RECORDS FOR THE EXERCISE:
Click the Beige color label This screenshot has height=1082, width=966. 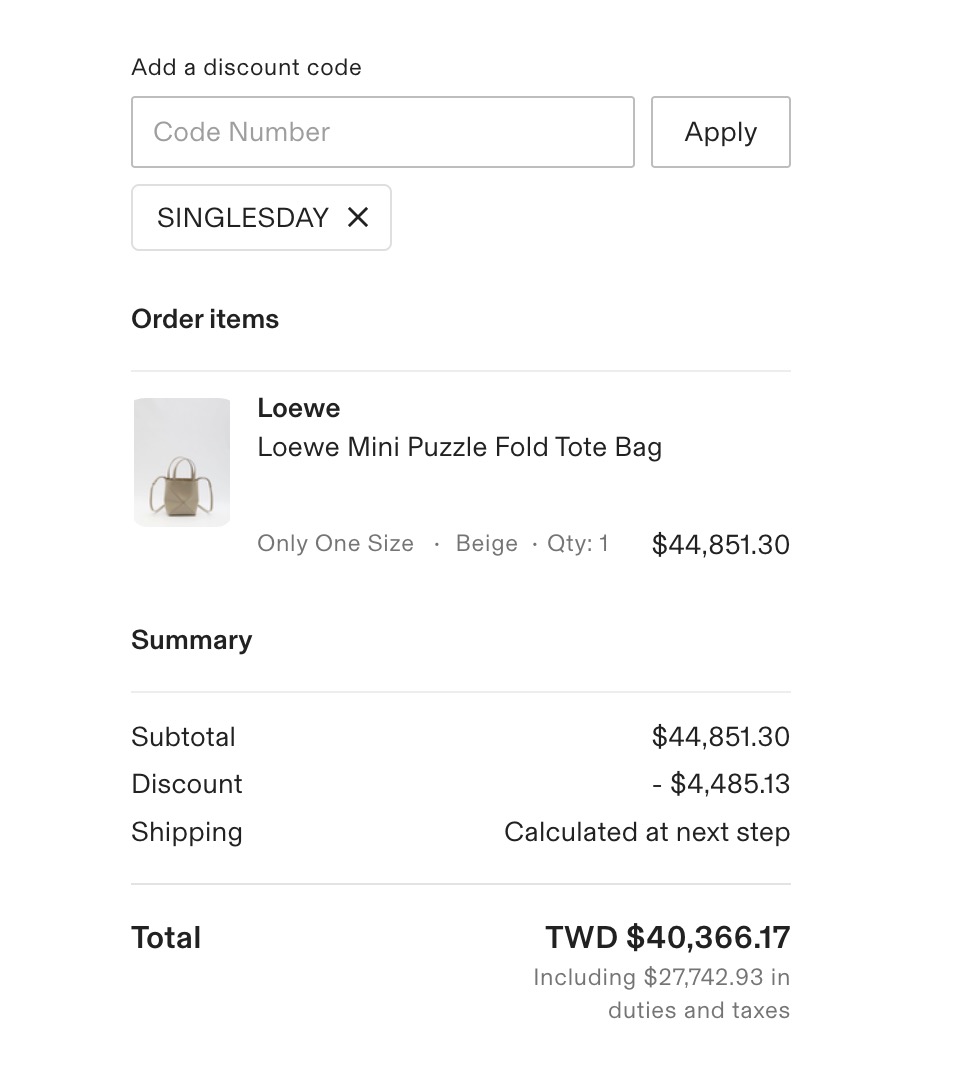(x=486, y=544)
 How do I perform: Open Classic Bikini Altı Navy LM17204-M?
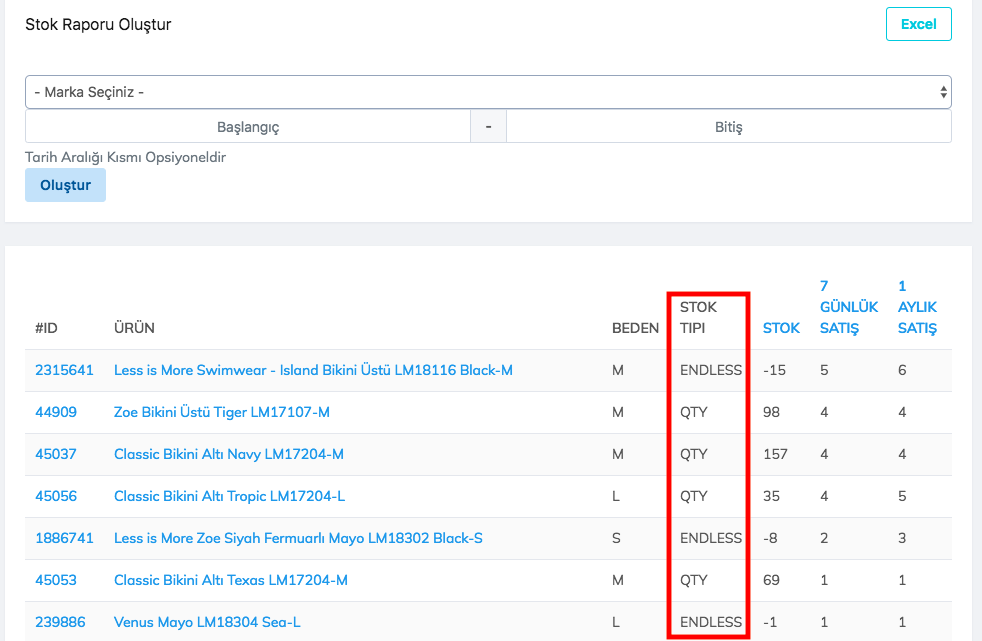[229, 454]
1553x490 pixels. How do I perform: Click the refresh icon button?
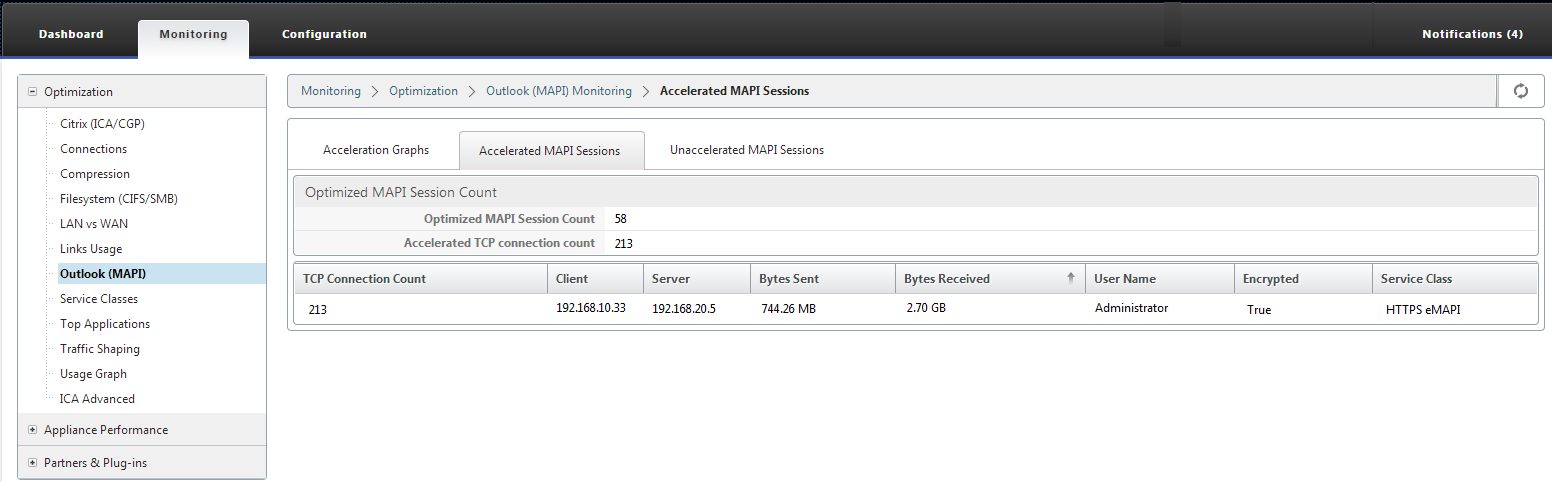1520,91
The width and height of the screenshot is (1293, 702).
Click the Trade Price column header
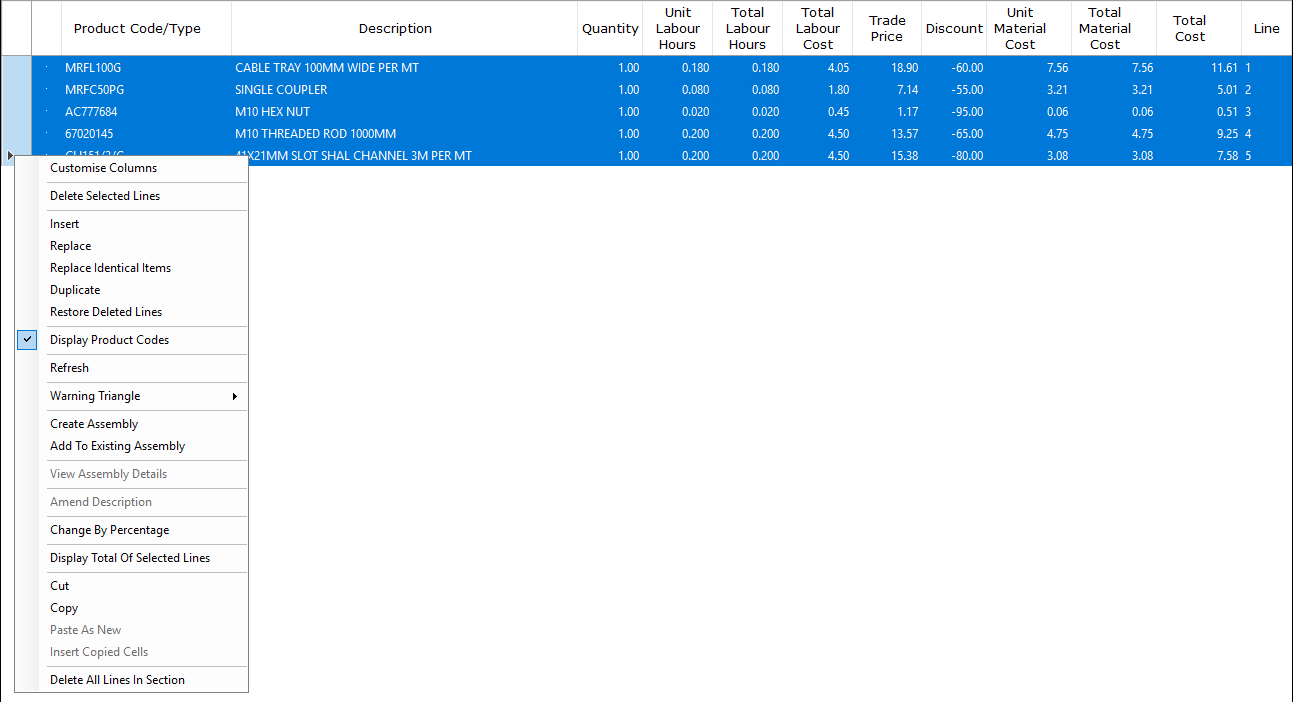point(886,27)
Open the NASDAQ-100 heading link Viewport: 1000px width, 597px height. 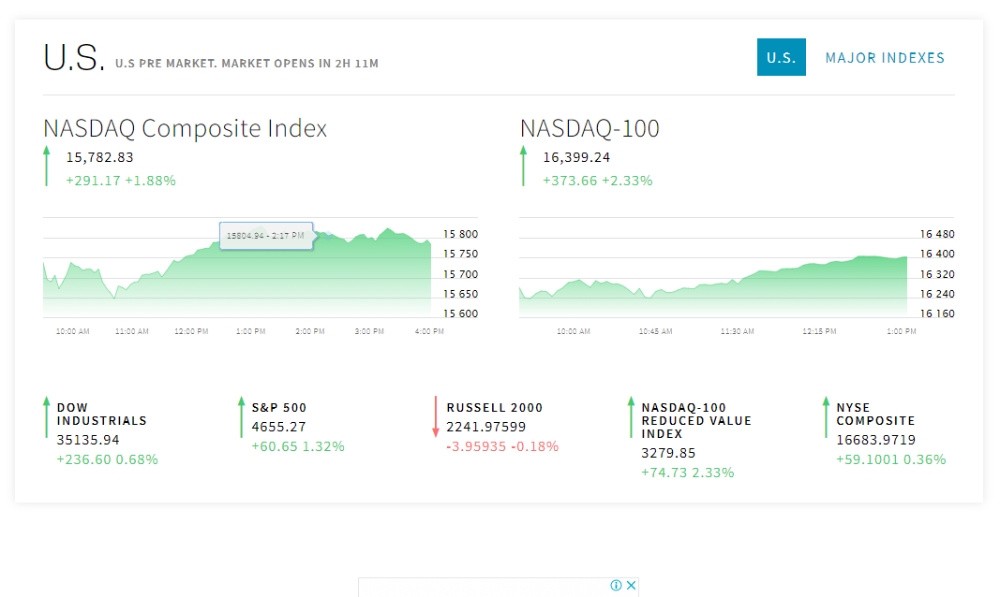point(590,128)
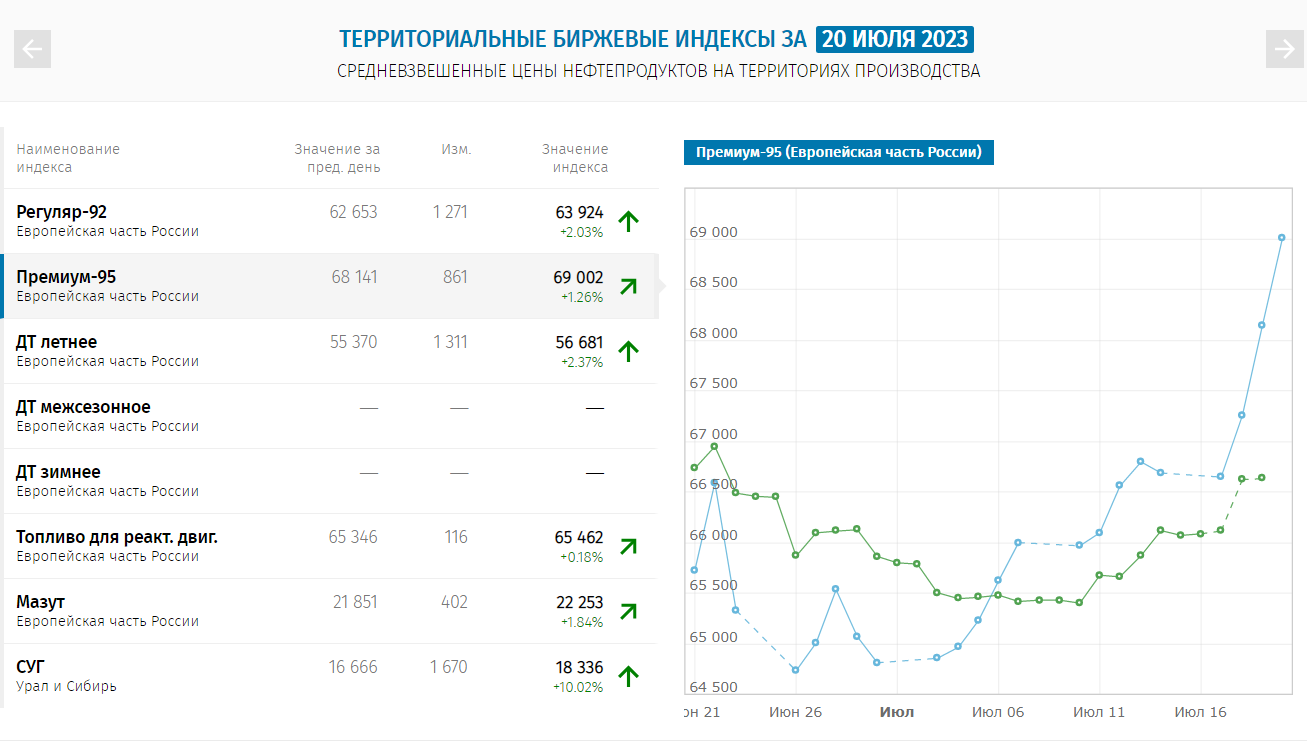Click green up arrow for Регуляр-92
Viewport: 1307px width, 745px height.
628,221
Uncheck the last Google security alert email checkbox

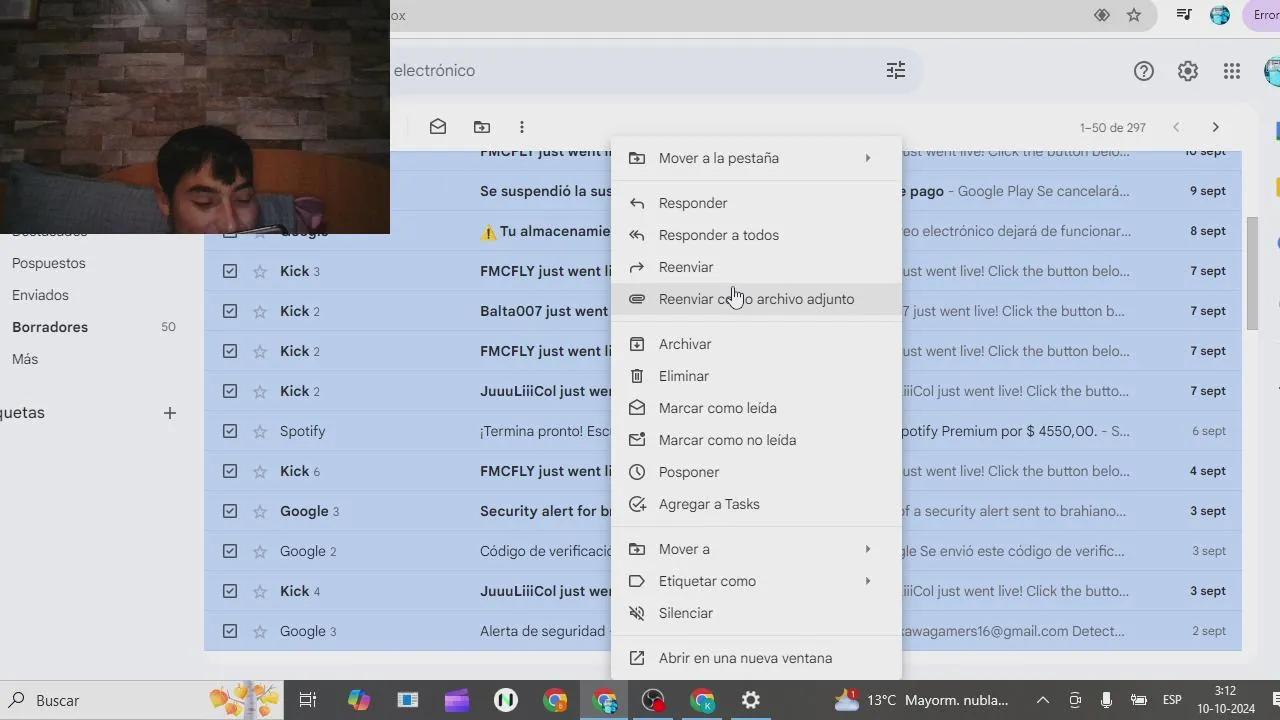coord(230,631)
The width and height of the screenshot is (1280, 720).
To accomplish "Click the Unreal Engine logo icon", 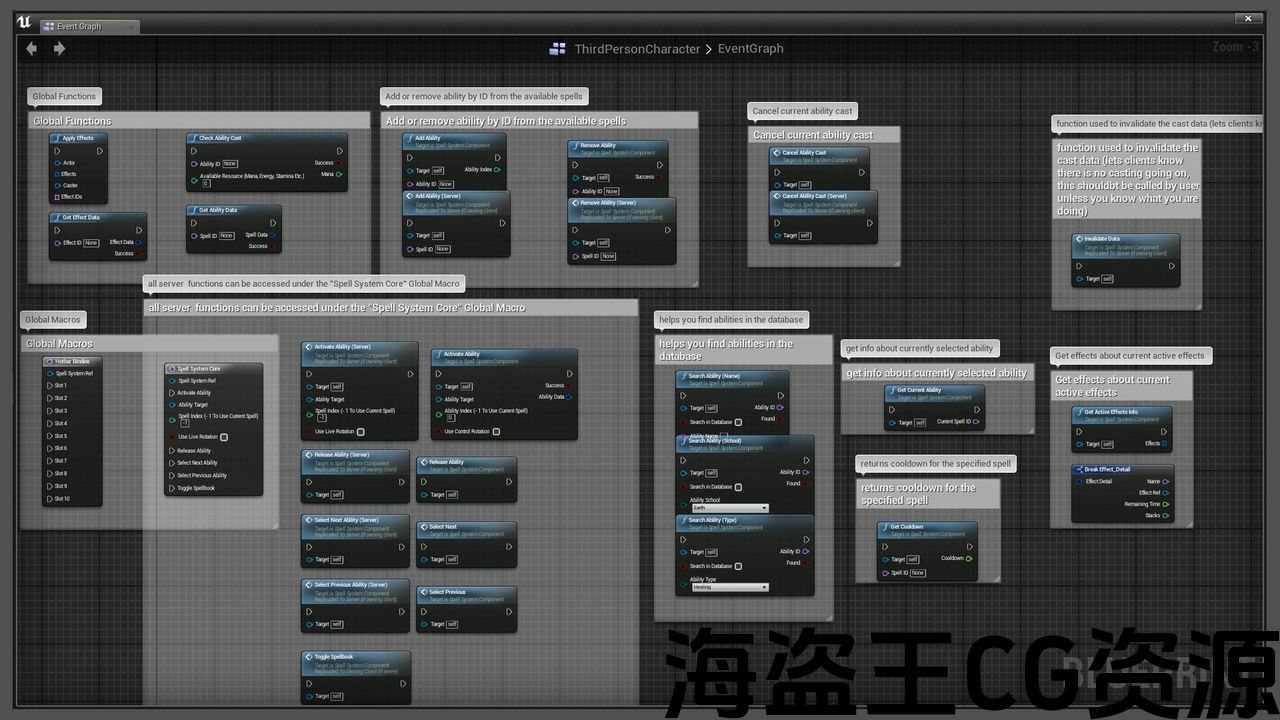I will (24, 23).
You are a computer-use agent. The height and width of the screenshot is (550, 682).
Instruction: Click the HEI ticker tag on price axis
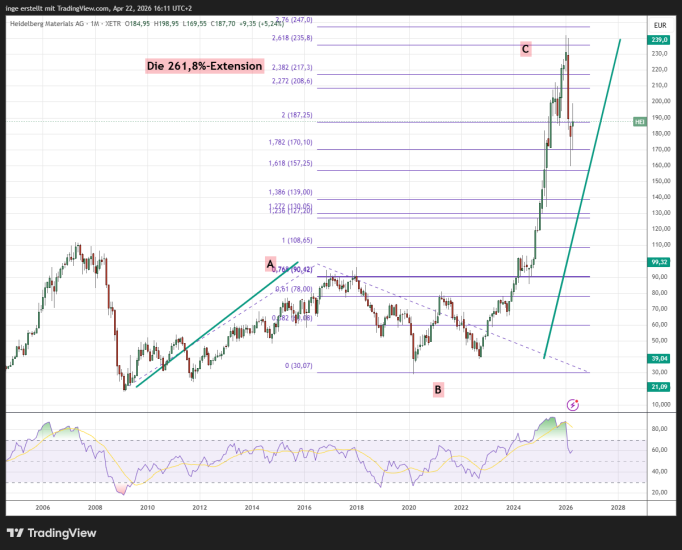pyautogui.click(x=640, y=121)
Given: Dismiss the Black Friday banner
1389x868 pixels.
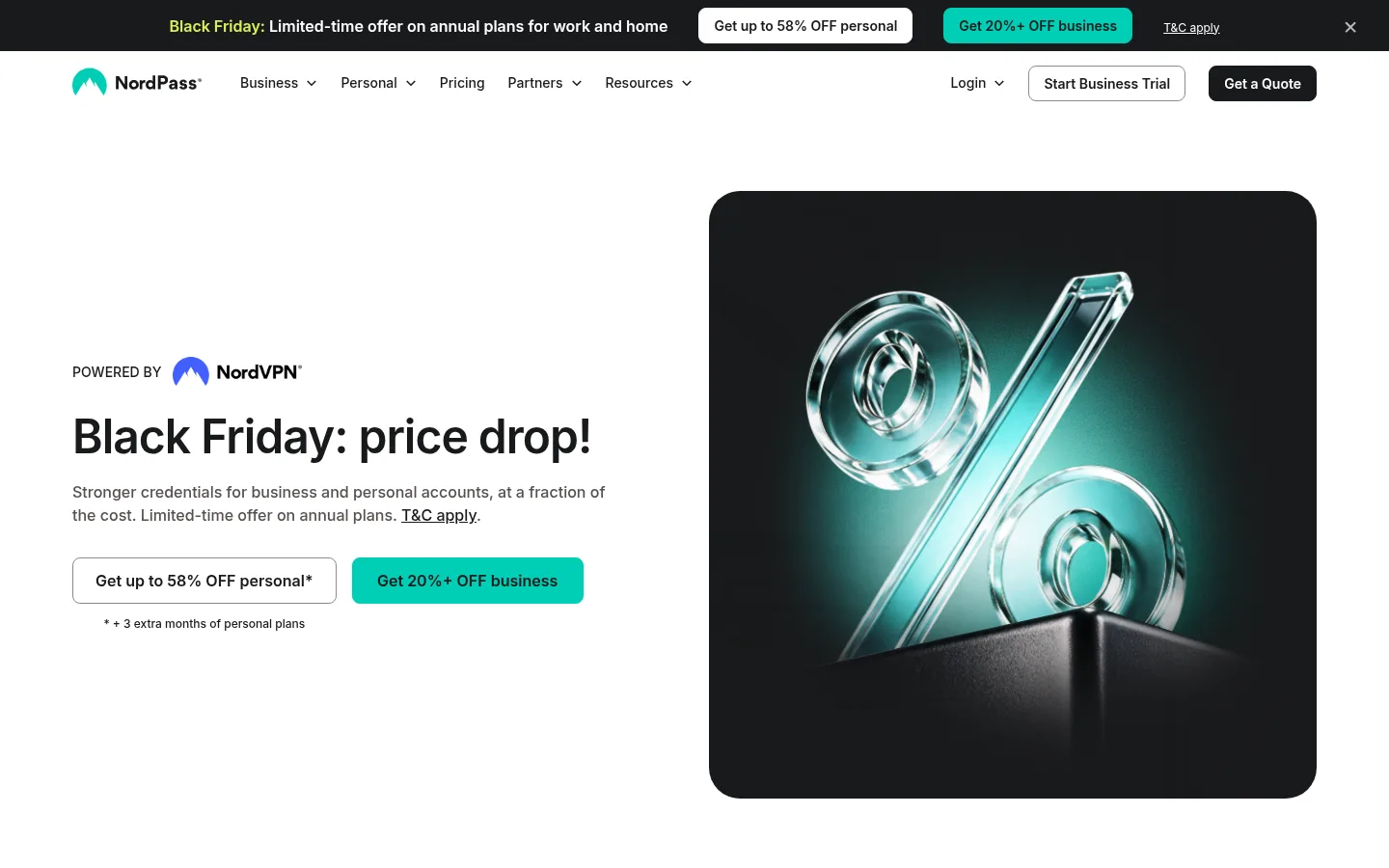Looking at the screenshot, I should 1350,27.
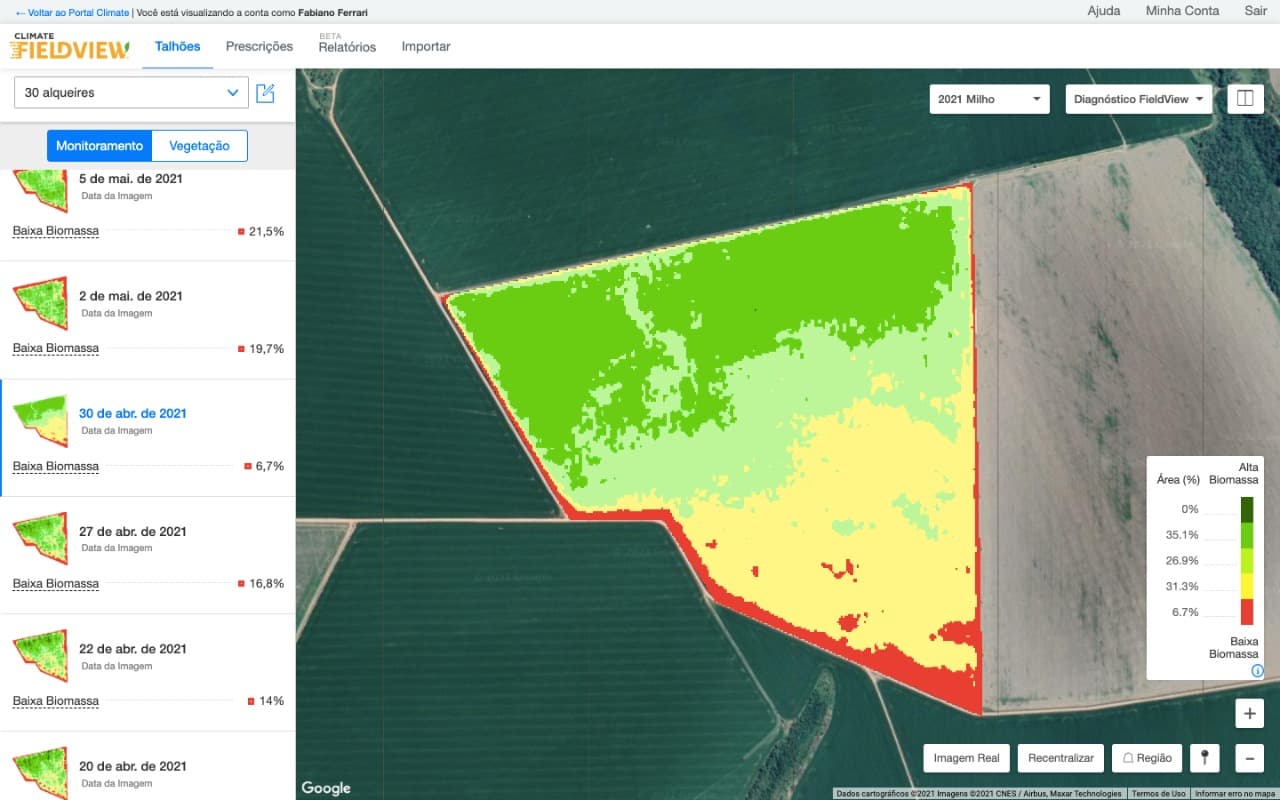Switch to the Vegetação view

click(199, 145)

SET EXERCISE:
Print the lines of the entries from the line containing "Given: Dismiss the Black Friday banner" through the last line of the entries, both ends included, without the pictures.

SOLUTION:
Given: Dismiss the Black Friday banner
1389x868 pixels.
Looking at the screenshot, I should 1350,27.
Switch to the Vegetação view

click(199, 145)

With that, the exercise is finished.